- _Exercise description_:
Could you turn every line of the listing below into a JSON array of strings, one string per line and no entries for blank lines?

- _Records shown_:
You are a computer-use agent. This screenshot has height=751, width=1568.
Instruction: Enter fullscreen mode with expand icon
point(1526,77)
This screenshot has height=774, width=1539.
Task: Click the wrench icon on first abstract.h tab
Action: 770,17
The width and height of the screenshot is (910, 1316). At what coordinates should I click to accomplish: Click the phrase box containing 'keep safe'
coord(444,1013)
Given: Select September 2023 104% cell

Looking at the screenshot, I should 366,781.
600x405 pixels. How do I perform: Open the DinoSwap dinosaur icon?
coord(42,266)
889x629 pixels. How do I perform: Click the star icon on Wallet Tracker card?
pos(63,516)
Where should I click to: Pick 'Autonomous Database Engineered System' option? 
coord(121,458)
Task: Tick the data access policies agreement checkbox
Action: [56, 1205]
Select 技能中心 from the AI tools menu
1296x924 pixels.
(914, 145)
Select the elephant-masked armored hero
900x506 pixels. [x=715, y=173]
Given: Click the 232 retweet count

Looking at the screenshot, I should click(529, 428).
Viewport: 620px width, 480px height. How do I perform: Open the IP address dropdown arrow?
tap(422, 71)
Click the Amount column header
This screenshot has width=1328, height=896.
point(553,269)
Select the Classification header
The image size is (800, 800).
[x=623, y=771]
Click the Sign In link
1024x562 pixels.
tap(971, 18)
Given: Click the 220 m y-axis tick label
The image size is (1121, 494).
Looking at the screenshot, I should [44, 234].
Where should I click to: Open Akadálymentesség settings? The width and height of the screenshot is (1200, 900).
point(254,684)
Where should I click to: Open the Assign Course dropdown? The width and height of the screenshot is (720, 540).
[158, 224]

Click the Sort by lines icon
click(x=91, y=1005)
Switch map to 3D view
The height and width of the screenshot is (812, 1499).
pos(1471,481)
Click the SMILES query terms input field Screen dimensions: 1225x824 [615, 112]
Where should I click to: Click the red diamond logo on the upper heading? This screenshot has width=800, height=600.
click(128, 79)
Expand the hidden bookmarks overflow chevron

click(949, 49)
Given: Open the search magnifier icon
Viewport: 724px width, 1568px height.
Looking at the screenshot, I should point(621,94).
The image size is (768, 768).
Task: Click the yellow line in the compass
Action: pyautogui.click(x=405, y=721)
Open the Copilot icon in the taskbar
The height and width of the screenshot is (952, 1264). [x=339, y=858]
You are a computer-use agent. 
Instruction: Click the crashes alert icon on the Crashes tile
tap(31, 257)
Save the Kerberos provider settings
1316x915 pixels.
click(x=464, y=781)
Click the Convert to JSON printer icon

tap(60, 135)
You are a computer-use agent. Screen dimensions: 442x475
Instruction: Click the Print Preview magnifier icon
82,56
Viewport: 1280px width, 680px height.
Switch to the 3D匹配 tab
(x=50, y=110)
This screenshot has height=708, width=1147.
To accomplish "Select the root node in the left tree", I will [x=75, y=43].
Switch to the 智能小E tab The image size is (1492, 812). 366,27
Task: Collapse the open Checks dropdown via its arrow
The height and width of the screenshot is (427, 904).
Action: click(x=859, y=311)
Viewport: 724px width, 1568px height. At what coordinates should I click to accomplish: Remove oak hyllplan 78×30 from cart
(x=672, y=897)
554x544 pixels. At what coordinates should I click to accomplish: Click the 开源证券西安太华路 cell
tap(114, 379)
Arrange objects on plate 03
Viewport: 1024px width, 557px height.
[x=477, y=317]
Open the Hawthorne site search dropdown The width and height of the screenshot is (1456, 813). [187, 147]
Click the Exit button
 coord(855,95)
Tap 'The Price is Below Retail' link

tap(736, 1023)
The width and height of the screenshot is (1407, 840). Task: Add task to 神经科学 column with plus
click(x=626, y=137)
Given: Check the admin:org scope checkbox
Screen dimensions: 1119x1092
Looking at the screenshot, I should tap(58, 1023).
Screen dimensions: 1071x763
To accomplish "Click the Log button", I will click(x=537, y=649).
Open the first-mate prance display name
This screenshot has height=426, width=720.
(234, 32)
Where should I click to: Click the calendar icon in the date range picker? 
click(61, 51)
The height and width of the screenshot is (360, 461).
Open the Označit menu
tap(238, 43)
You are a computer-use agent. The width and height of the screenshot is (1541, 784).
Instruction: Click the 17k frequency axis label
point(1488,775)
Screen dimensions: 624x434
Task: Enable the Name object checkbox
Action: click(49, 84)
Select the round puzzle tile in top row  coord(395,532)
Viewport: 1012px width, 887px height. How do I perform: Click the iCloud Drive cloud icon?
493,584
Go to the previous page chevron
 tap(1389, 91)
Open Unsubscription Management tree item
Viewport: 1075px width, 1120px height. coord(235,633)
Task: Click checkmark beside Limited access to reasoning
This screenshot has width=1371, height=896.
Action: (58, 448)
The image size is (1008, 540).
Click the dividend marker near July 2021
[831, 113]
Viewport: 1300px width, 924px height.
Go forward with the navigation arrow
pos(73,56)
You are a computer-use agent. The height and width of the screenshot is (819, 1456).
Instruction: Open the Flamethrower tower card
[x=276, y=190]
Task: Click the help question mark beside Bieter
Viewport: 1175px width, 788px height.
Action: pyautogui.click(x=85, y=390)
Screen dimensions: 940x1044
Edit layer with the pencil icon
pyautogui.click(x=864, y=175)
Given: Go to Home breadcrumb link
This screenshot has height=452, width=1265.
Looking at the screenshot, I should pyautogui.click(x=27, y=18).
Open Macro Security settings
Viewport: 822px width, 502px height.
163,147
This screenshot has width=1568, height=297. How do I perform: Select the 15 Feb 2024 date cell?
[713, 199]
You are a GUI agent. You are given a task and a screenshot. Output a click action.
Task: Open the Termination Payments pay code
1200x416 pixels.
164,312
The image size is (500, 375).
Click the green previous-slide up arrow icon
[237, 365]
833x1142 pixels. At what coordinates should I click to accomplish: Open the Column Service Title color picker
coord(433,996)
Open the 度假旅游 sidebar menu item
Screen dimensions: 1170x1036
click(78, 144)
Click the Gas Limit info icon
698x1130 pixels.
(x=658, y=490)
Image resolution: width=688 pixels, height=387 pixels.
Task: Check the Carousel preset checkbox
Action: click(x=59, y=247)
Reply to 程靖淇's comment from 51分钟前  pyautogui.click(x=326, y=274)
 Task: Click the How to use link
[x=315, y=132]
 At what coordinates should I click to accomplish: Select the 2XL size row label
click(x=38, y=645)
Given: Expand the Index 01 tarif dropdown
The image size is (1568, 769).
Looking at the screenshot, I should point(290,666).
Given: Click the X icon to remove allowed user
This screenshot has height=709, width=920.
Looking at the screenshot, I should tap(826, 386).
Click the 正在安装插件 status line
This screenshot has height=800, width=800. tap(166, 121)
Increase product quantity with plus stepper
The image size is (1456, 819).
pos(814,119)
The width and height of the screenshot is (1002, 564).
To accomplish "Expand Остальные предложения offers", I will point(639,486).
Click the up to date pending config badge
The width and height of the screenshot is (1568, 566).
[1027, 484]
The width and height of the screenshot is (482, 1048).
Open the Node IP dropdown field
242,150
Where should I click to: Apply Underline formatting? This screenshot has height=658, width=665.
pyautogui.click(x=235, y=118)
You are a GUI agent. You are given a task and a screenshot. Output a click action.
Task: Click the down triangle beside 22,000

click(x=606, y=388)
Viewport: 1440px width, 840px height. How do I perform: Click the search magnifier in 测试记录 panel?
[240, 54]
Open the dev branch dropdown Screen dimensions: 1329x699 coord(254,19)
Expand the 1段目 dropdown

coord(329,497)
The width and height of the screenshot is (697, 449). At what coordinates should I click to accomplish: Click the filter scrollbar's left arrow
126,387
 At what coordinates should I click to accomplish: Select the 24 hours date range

- _In response_:
[
  "You are a computer-use agent. This screenshot has height=751, width=1568.",
  "Instruction: Enter fullscreen mode with expand icon",
  "point(1526,77)",
  "This screenshot has height=774, width=1539.",
  "Task: Click the wrench icon on first abstract.h tab",
  "Action: 770,17",
  "The width and height of the screenshot is (910, 1316). At what coordinates should I click to accomplish: Click the phrase box containing 'keep safe'",
  "coord(444,1013)",
  "Given: Select September 2023 104% cell",
  "Looking at the screenshot, I should 366,781.",
  "600x405 pixels. How do I perform: Open the DinoSwap dinosaur icon?",
  "coord(42,266)",
  "889x629 pixels. How do I perform: Click the star icon on Wallet Tracker card?",
  "pos(63,516)",
  "Where should I click to: Pick 'Autonomous Database Engineered System' option? ",
  "coord(121,458)",
  "Task: Tick the data access policies agreement checkbox",
  "Action: [56, 1205]",
  "Select 技能中心 from the AI tools menu",
  "1296x924 pixels.",
  "(914, 145)",
  "Select the elephant-masked armored hero",
  "900x506 pixels. [x=715, y=173]",
  "Given: Click the 232 retweet count",
  "Looking at the screenshot, I should click(529, 428).",
  "Viewport: 620px width, 480px height. How do I perform: Open the IP address dropdown arrow?",
  "tap(422, 71)",
  "Click the Amount column header",
  "This screenshot has width=1328, height=896.",
  "point(553,269)",
  "Select the Classification header",
  "The image size is (800, 800).",
  "[x=623, y=771]",
  "Click the Sign In link",
  "1024x562 pixels.",
  "tap(971, 18)",
  "Given: Click the 220 m y-axis tick label",
  "The image size is (1121, 494).",
  "Looking at the screenshot, I should [44, 234].",
  "Where should I click to: Open Akadálymentesség settings? The width and height of the screenshot is (1200, 900).",
  "point(254,684)",
  "Where should I click to: Open the Assign Course dropdown? The width and height of the screenshot is (720, 540).",
  "[158, 224]",
  "Click the Sort by lines icon",
  "click(x=91, y=1005)",
  "Switch map to 3D view",
  "The height and width of the screenshot is (812, 1499).",
  "pos(1471,481)",
  "Click the SMILES query terms input field Screen dimensions: 1225x824 [615, 112]",
  "Where should I click to: Click the red diamond logo on the upper heading? This screenshot has width=800, height=600.",
  "click(128, 79)",
  "Expand the hidden bookmarks overflow chevron",
  "click(949, 49)",
  "Given: Open the search magnifier icon",
  "Viewport: 724px width, 1568px height.",
  "Looking at the screenshot, I should point(621,94).",
  "The image size is (768, 768).",
  "Task: Click the yellow line in the compass",
  "Action: pyautogui.click(x=405, y=721)",
  "Open the Copilot icon in the taskbar",
  "The height and width of the screenshot is (952, 1264). [x=339, y=858]",
  "You are a computer-use agent. ",
  "Instruction: Click the crashes alert icon on the Crashes tile",
  "tap(31, 257)",
  "Save the Kerberos provider settings",
  "1316x915 pixels.",
  "click(x=464, y=781)",
  "Click the Convert to JSON printer icon",
  "tap(60, 135)",
  "You are a computer-use agent. Screen dimensions: 442x475",
  "Instruction: Click the Print Preview magnifier icon",
  "82,56",
  "Viewport: 1280px width, 680px height.",
  "Switch to the 3D匹配 tab",
  "(x=50, y=110)",
  "This screenshot has height=708, width=1147.",
  "To accomplish \"Select the root node in the left tree\", I will [x=75, y=43].",
  "Switch to the 智能小E tab The image size is (1492, 812). 366,27",
  "Task: Collapse the open Checks dropdown via its arrow",
  "The height and width of the screenshot is (427, 904).",
  "Action: click(x=859, y=311)",
  "Viewport: 724px width, 1568px height. At what coordinates should I click to accomplish: Remove oak hyllplan 78×30 from cart",
  "(x=672, y=897)",
  "554x544 pixels. At what coordinates should I click to accomplish: Click the 开源证券西安太华路 cell",
  "tap(114, 379)",
  "Arrange objects on plate 03",
  "Viewport: 1024px width, 557px height.",
  "[x=477, y=317]",
  "Open the Hawthorne site search dropdown The width and height of the screenshot is (1456, 813). [187, 147]",
  "Click the Exit button",
  " coord(855,95)",
  "Tap 'The Price is Below Retail' link",
  "tap(736, 1023)",
  "The width and height of the screenshot is (1407, 840). Task: Add task to 神经科学 column with plus",
  "click(x=626, y=137)",
  "Given: Check the admin:org scope checkbox",
  "Screen dimensions: 1119x1092",
  "Looking at the screenshot, I should tap(58, 1023).",
  "Screen dimensions: 1071x763",
  "To accomplish \"Click the Log button\", I will click(x=537, y=649).",
  "Open the first-mate prance display name",
  "This screenshot has height=426, width=720.",
  "(234, 32)",
  "Where should I click to: Click the calendar icon in the date range picker? ",
  "click(61, 51)",
  "The height and width of the screenshot is (360, 461).",
  "Open the Označit menu",
  "tap(238, 43)",
  "You are a computer-use agent. The width and height of the screenshot is (1541, 784).",
  "Instruction: Click the 17k frequency axis label",
  "point(1488,775)",
  "Screen dimensions: 624x434",
  "Task: Enable the Name object checkbox",
  "Action: click(49, 84)",
  "Select the round puzzle tile in top row  coord(395,532)",
  "Viewport: 1012px width, 887px height. How do I perform: Click the iCloud Drive cloud icon?",
  "493,584",
  "Go to the previous page chevron",
  " tap(1389, 91)",
  "Open Unsubscription Management tree item",
  "Viewport: 1075px width, 1120px height. coord(235,633)",
  "Task: Click checkmark beside Limited access to reasoning",
  "This screenshot has width=1371, height=896.",
  "Action: (58, 448)",
  "The image size is (1008, 540).",
  "Click the dividend marker near July 2021",
  "[831, 113]",
  "Viewport: 1300px width, 924px height.",
  "Go forward with the navigation arrow",
  "pos(73,56)",
  "You are a computer-use agent. The height and width of the screenshot is (819, 1456).",
  "Instruction: Open the Flamethrower tower card",
  "[x=276, y=190]",
  "Task: Click the help question mark beside Bieter",
  "Viewport: 1175px width, 788px height.",
  "Action: pyautogui.click(x=85, y=390)",
  "Screen dimensions: 940x1044",
  "Edit layer with the pencil icon",
  "pyautogui.click(x=864, y=175)",
  "Given: Go to Home breadcrumb link",
  "This screenshot has height=452, width=1265.",
  "Looking at the screenshot, I should pyautogui.click(x=27, y=18).",
  "Open Macro Security settings",
  "Viewport: 822px width, 502px height.",
  "163,147",
  "This screenshot has width=1568, height=297. How do I perform: Select the 15 Feb 2024 date cell?",
  "[713, 199]",
  "You are a GUI agent. You are given a task and a screenshot. Output a click action.",
  "Task: Open the Termination Payments pay code",
  "1200x416 pixels.",
  "164,312",
  "The image size is (500, 375).",
  "Click the green previous-slide up arrow icon",
  "[237, 365]",
  "833x1142 pixels. At what coordinates should I click to accomplish: Open the Column Service Title color picker",
  "coord(433,996)",
  "Open the 度假旅游 sidebar menu item",
  "Screen dimensions: 1170x1036",
  "click(78, 144)",
  "Click the Gas Limit info icon",
  "698x1130 pixels.",
  "(x=658, y=490)",
  "Image resolution: width=688 pixels, height=387 pixels.",
  "Task: Check the Carousel preset checkbox",
  "Action: click(x=59, y=247)",
  "Reply to 程靖淇's comment from 51分钟前  pyautogui.click(x=326, y=274)",
  " Task: Click the How to use link",
  "[x=315, y=132]",
  " At what coordinates should I click to accomplish: Select the 2XL size row label",
  "click(x=38, y=645)",
  "Given: Expand the Index 01 tarif dropdown",
  "The image size is (1568, 769).",
  "Looking at the screenshot, I should point(290,666).",
  "Given: Click the X icon to remove allowed user",
  "This screenshot has height=709, width=920.",
  "Looking at the screenshot, I should tap(826, 386).",
  "Click the 正在安装插件 status line",
  "This screenshot has height=800, width=800. tap(166, 121)",
  "Increase product quantity with plus stepper",
  "The image size is (1456, 819).",
  "pos(814,119)",
  "The width and height of the screenshot is (1002, 564).",
  "To accomplish \"Expand Остальные предложения offers\", I will point(639,486).",
  "Click the up to date pending config badge",
  "The width and height of the screenshot is (1568, 566).",
  "[1027, 484]",
  "The width and height of the screenshot is (482, 1048).",
  "Open the Node IP dropdown field",
  "242,150",
  "Where should I click to: Apply Underline formatting? This screenshot has height=658, width=665.",
  "pyautogui.click(x=235, y=118)",
  "You are a GUI agent. You are given a task and a screenshot. Output a click action.",
  "Task: Click the down triangle beside 22,000",
  "click(x=606, y=388)",
  "Viewport: 1440px width, 840px height. How do I perform: Click the search magnifier in 测试记录 panel?",
  "[240, 54]",
  "Open the dev branch dropdown Screen dimensions: 1329x699 coord(254,19)",
  "Expand the 1段目 dropdown",
  "coord(329,497)",
  "The width and height of the screenshot is (697, 449). At what coordinates should I click to accomplish: Click the filter scrollbar's left arrow",
  "126,387",
  " At what coordinates should I click to accomplish: Select the 24 hours date range"
]